Durée : 95 mn. Bientôt en DVD.



Résumé :
Pierre (Arthur Dupont) et Lucie (Lizzie Brocheré) sont frère et sœur. Ils vivent une relation quasi incestueuse, ce qui ne les empêche pas de vivre en symbiose avec trois garçons, leurs amis d'enfance. Ils montent leur groupe de rock et font l'amour ensemble... Lucie sort avec Sébastien, après avoir flirté avec Nicolas. Mais ce dernier vit aussi une histoire amoureuse avec Pierre qui vend son corps aux notables locaux, en particulier à Vincent (Jean Christophe Bouvet) un adepte du rituel de la partouze mensuelle.

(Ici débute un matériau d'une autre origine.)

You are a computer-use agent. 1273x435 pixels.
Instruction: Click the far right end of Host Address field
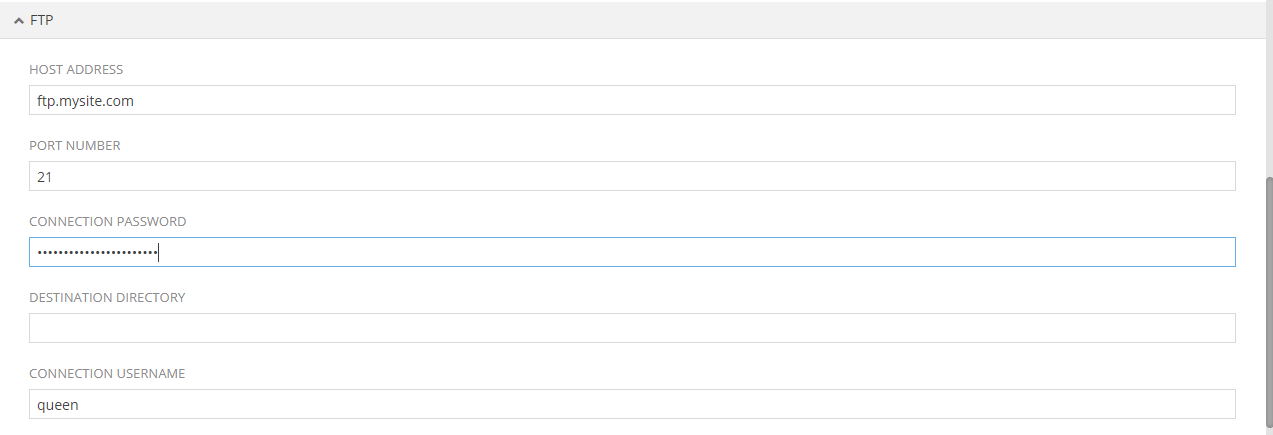[x=1225, y=100]
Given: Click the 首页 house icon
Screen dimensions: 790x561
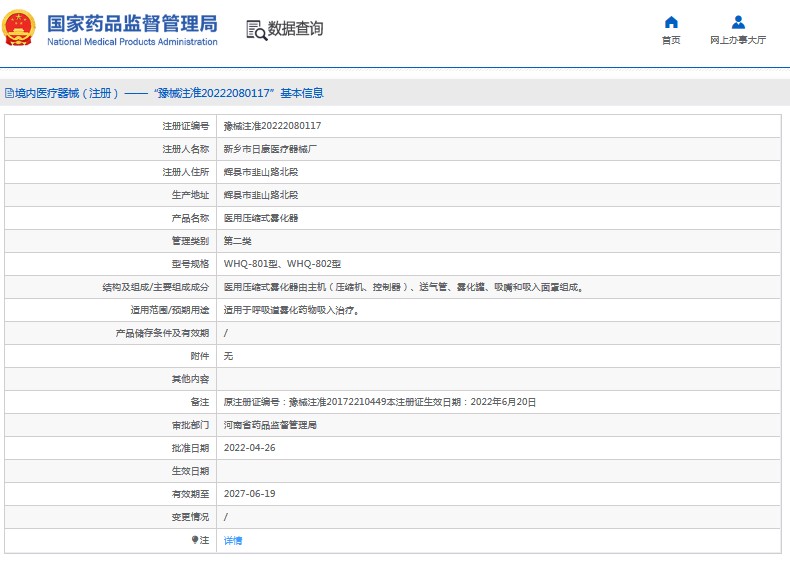Looking at the screenshot, I should 671,22.
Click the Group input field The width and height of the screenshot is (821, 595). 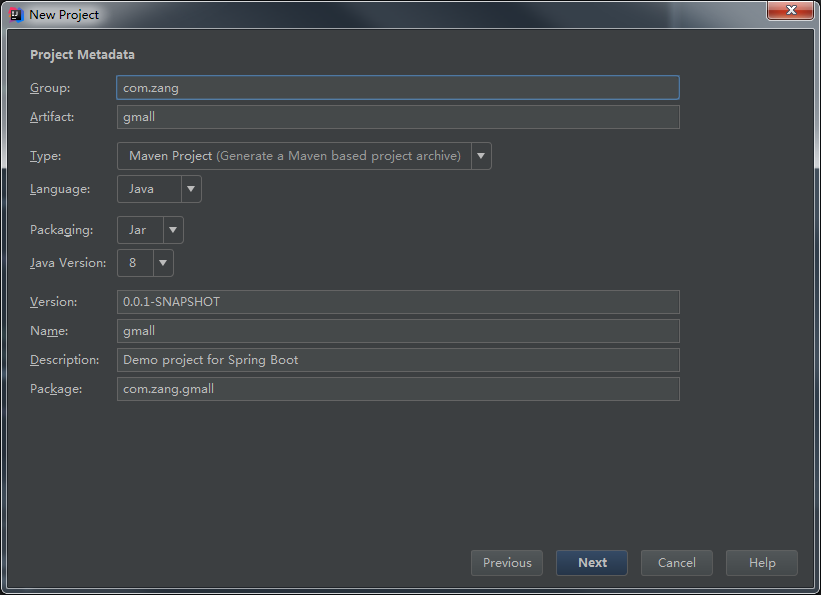click(398, 88)
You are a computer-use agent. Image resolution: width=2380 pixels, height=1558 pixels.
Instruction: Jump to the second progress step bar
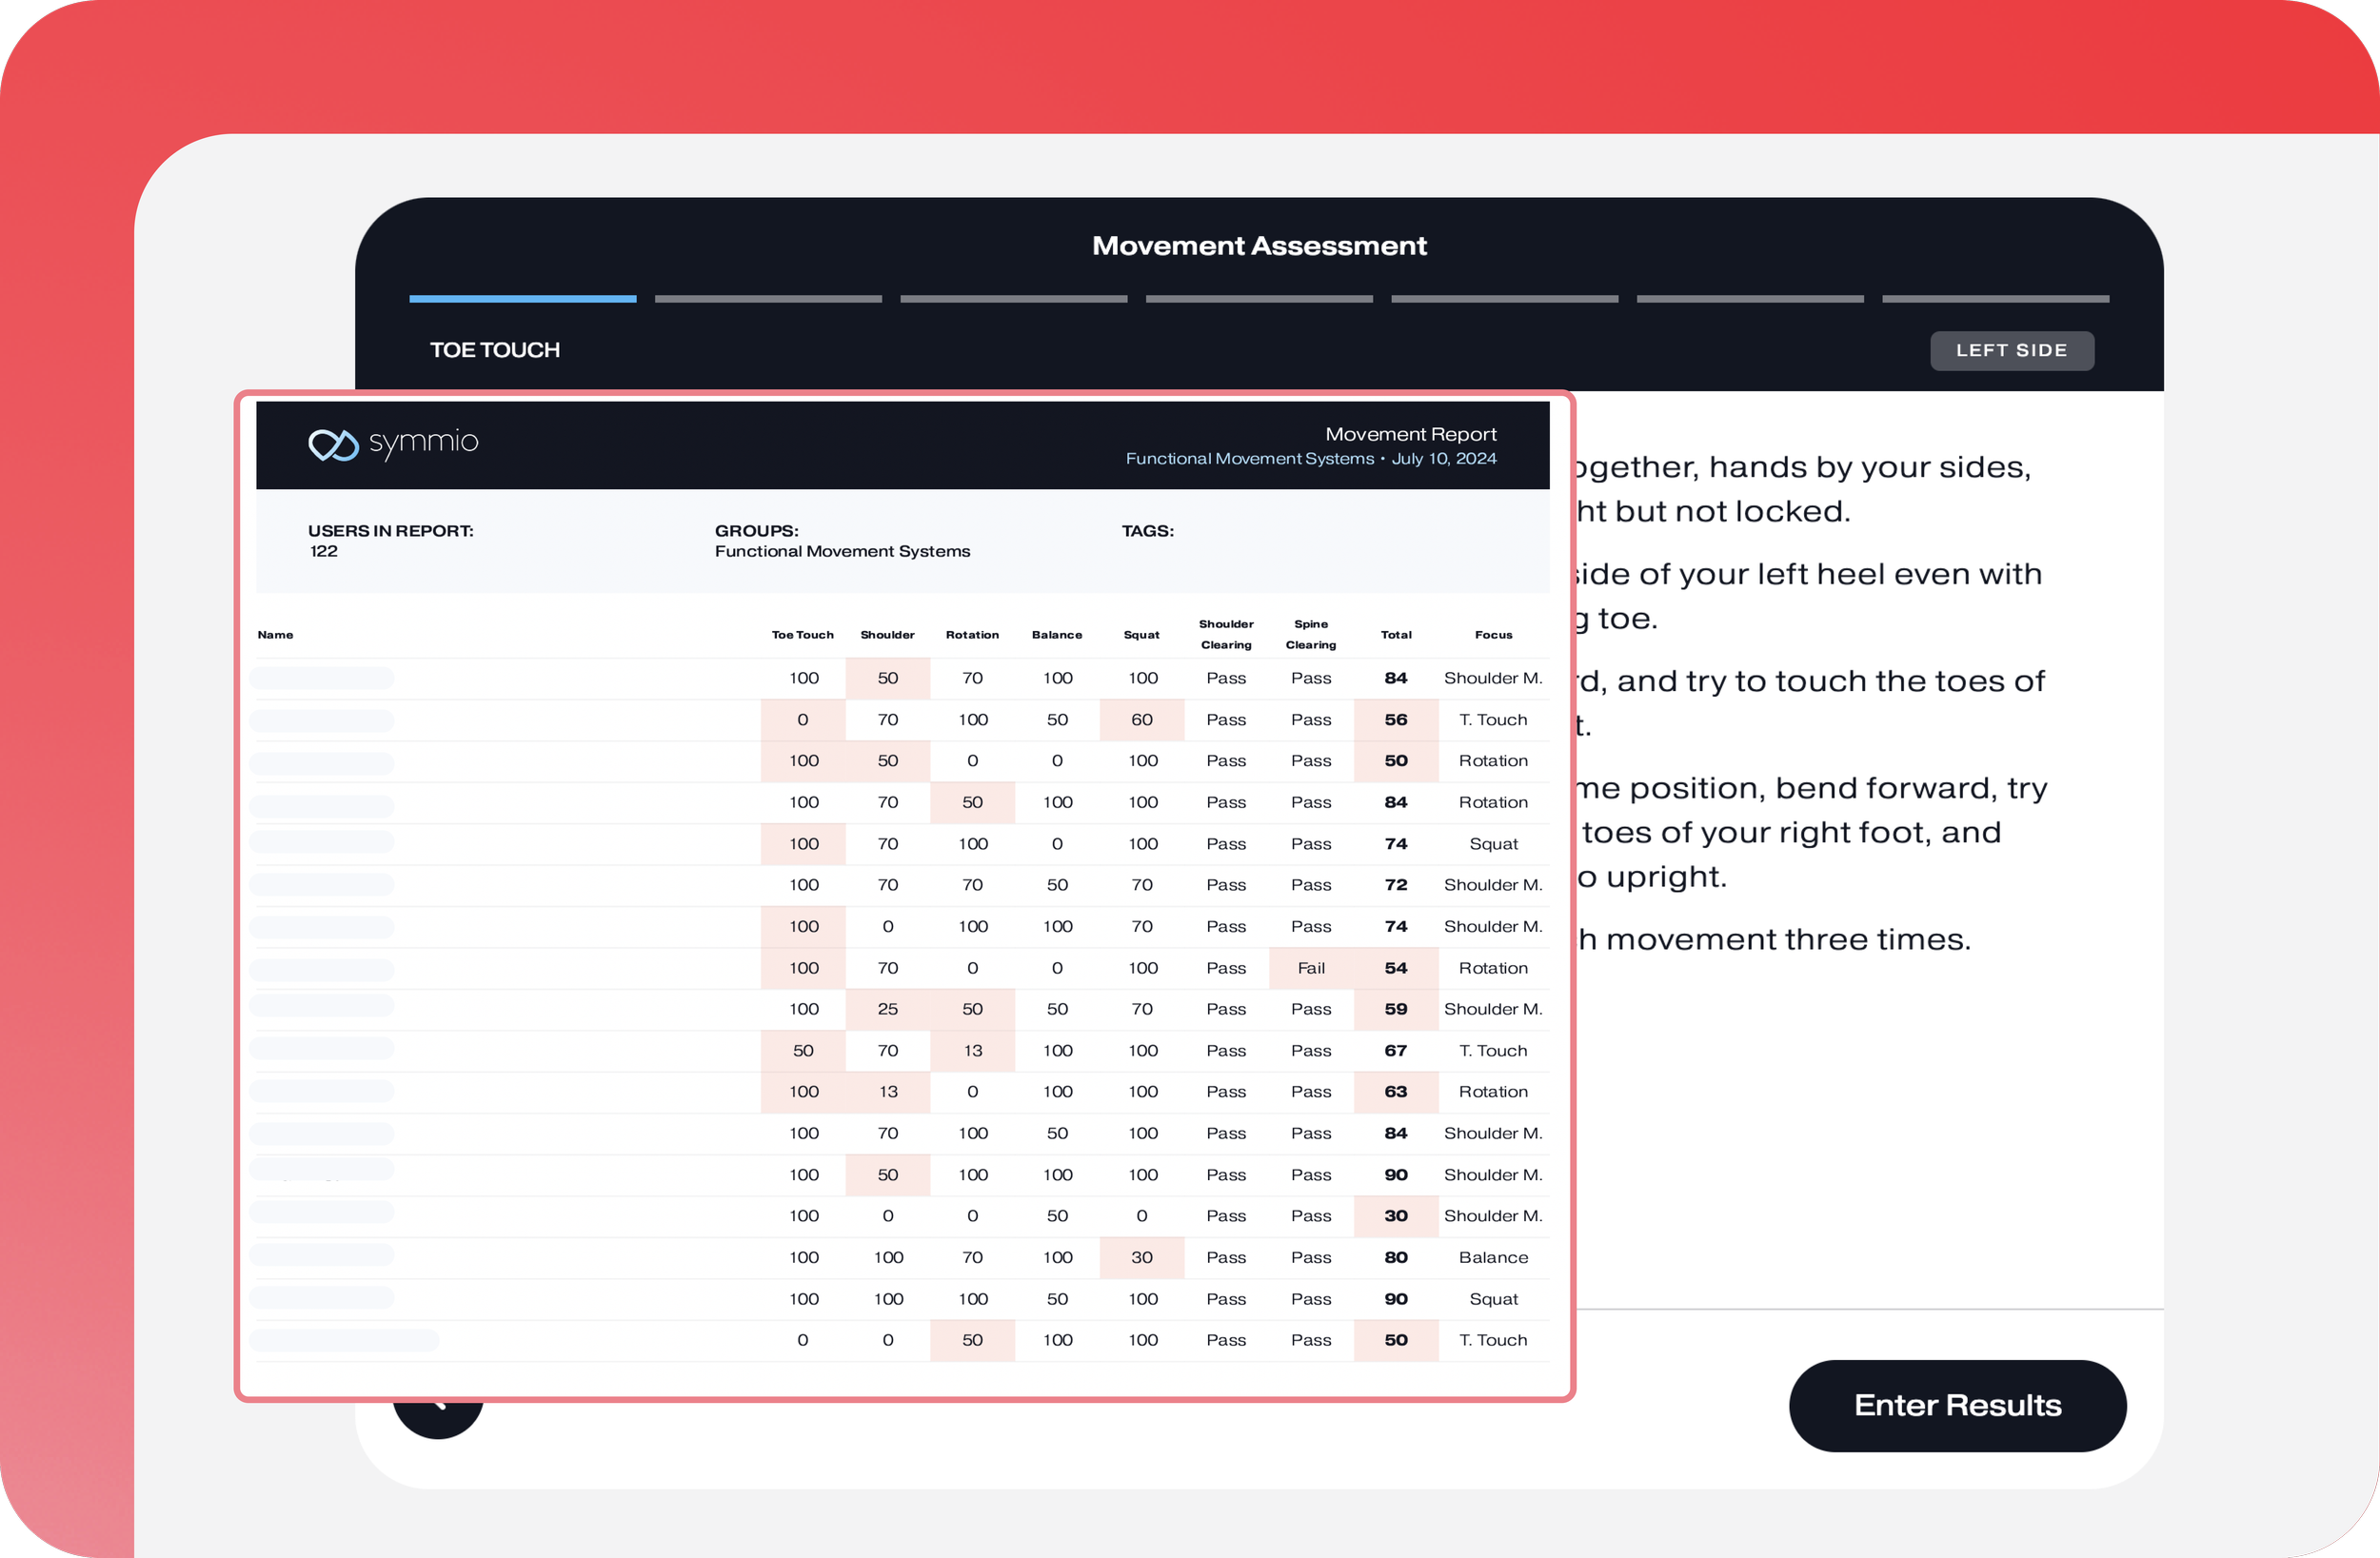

Un soir, Pierre ne rentre pas chez lui. Lucie et sa mère (Valérie Mairesse) s'inquiètent. La police finit par découvrir son cadavre. Il a été battu à mort.

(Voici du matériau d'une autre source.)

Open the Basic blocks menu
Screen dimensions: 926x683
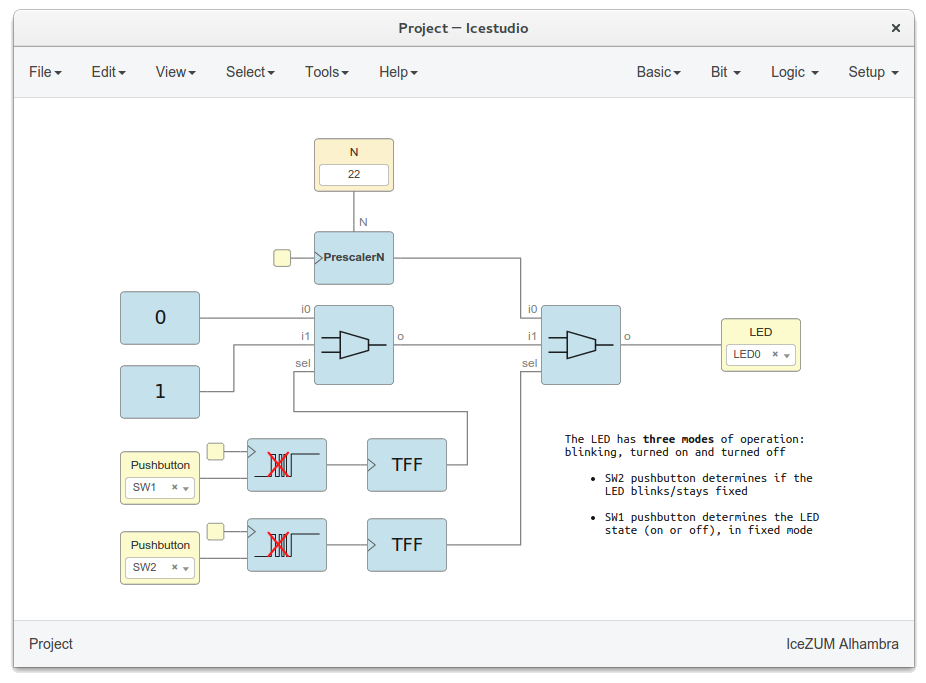pyautogui.click(x=658, y=72)
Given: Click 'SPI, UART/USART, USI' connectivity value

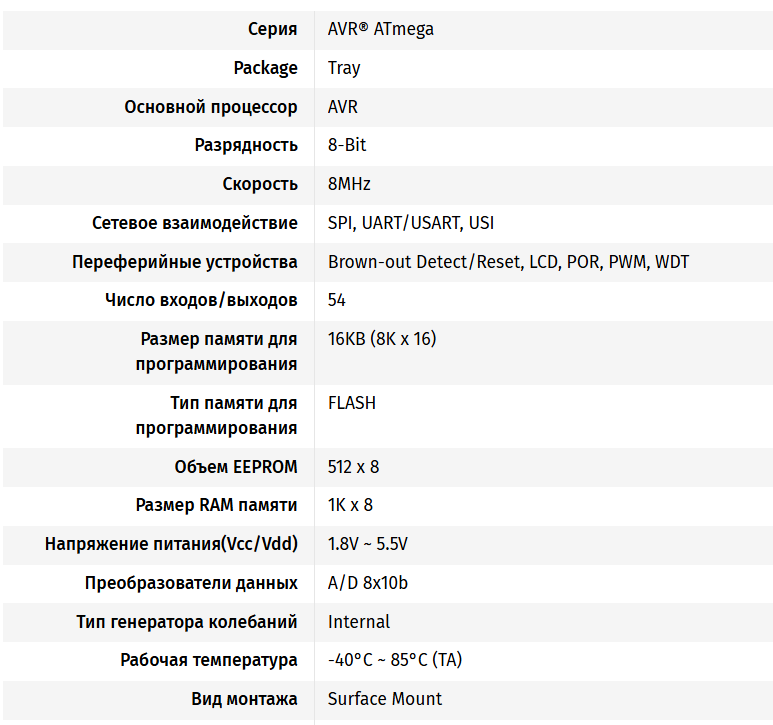Looking at the screenshot, I should pos(411,223).
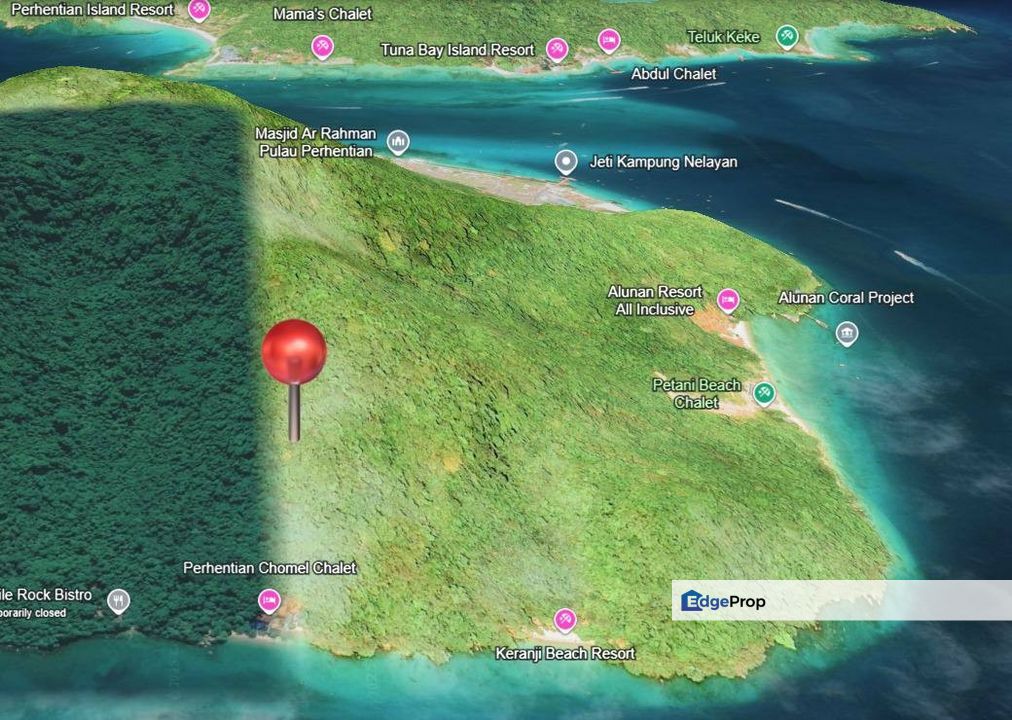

Sans piste, l'enquête piétine. Lucie est déterminée à découvrir la vérité et traque les suspects...
Genre : enquête du Club des cinq monté en graines, filmée par un Hamilton qui aurait oublié sa vaseline (que l’on ne se méprenne pas, la vaseline est à mettre sur l’objectif pour réaliser des flous non artistiques).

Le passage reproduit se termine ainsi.